老舗デパート内にある店に若年観光客を呼び寄せる方法
 国際観光学部3年 寺田収孝

 私たち森重ゼミでは、どのような事業を行えば若者を鹿児島市に観光目的で呼び寄せることができるのか、そもそも鹿児島市内に若者が訪れたいと感じることができる観光スポットが存在するのかを探るため、各グループに分かれて現地調査を行いました。
 私のグループは滞在2日目に、鹿児島市に唯一あるデパート「山形屋」で調査を行いました。店内は平日であったにもかかわらず、多くのお客さまで賑わっていました。中でも最上階の7階にあるレストラン「山形屋食堂」には行列ができており、多くのお客さまが食事を楽しんでいました。お客さまの多くは野菜と魚介の餡がかかったボリューム満点の名物焼きそばを注文されていたので、私たちもそれをいただきました。テーブルには焼きそばに合うようにつくられた特製の三杯酢が置いてあり、それをかけるとまろやかになり、より美味しく感じました。店内の一部には、桜島を見ながら食事を行える席もありました。

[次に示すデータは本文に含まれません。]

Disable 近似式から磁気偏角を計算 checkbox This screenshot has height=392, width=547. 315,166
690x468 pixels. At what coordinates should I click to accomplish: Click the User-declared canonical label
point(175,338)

 また、地下1階には「金生まんじゅう」という饅頭屋があり、こちらも列ができていました。この店はテイクアウト専門のため、私たちのグループは近くにあった休憩スペースで、大判焼きのような形をした名物の金生饅頭を味わいました。店内は一部ガラス張りとなっていて、作業工程を自由に見ることができ、私たちもつい作業を行っている様子を見入ってしまいました。

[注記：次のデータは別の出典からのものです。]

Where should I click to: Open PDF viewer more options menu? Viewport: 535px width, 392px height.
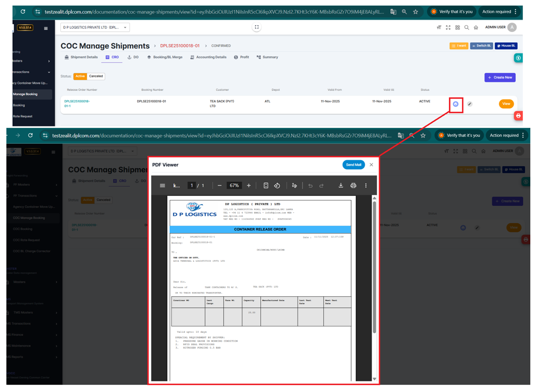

 どちらの店舗も、デパートの中にあるにもかかわらず、リーズナブルな価格で行列ができるほど多くのお客さまで賑わっていました。しかし、2つの店舗を含め、デパート内には若者があまりおらず、観光客もほぼ見かけない状況で、地元の主婦やご高齢の方で賑わっているように見えました。地元の方が気軽に行き、食事を行える場となっている中で、もし若者の観光客を多く呼び寄せてしまえば、地元の方にとって行きにくいと感じる場所へ変化してしまう可能性があると考えます。

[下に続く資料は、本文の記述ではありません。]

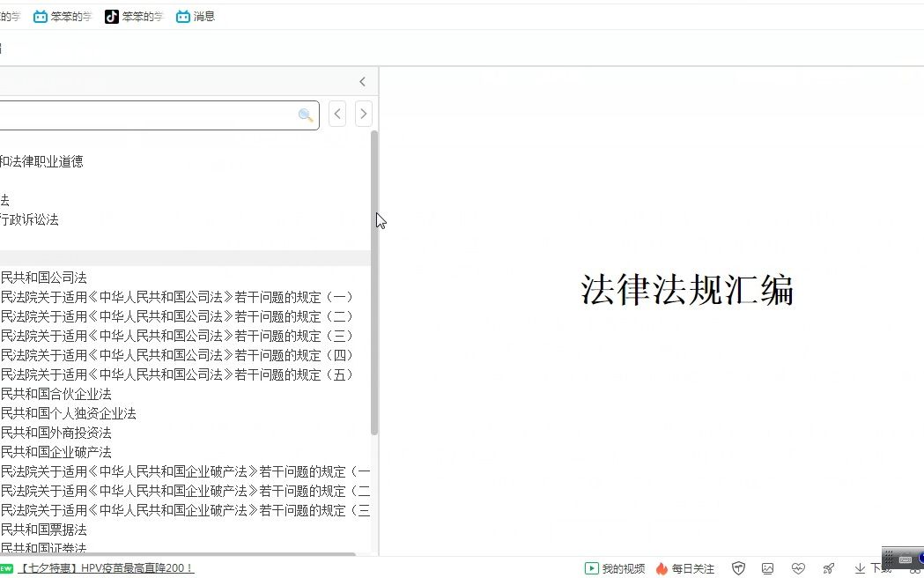Click the clip tool icon in bottom toolbar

 しかし、現状では、鹿児島市はさつま地鶏や黒豚などグルメが豊富な場所であり、餡のかかった焼きそばや金生饅頭といった、どこでも食べることができそうなグルメを県外へPRしても、たとえ「食べたい」と感じる人がいたとしても、実際に足を運ぶ人は少なく、費用を抑えたい若者でも難しいのではないかと感じました。若者の観光客に食べに来てもらうためには、デパート全体をアピールする必要があると考えます。もし県外の若者に山形屋の情報発信を行っていくのであれば、デパートにあまり行かない若者を含め、人を引きつけるような山形屋らしい事業を鹿児島市と協力して展開しなければならないと考えます。そして、当然のことですが、地元の方が今まで通り、デパートを利用できるようにしなければなりません。そうすれば「山形屋食堂」や「金生まんじゅう」に多くの若者の観光客が訪れることにつながり、さらに山形屋全体の売り上げにもつながるかもしれません。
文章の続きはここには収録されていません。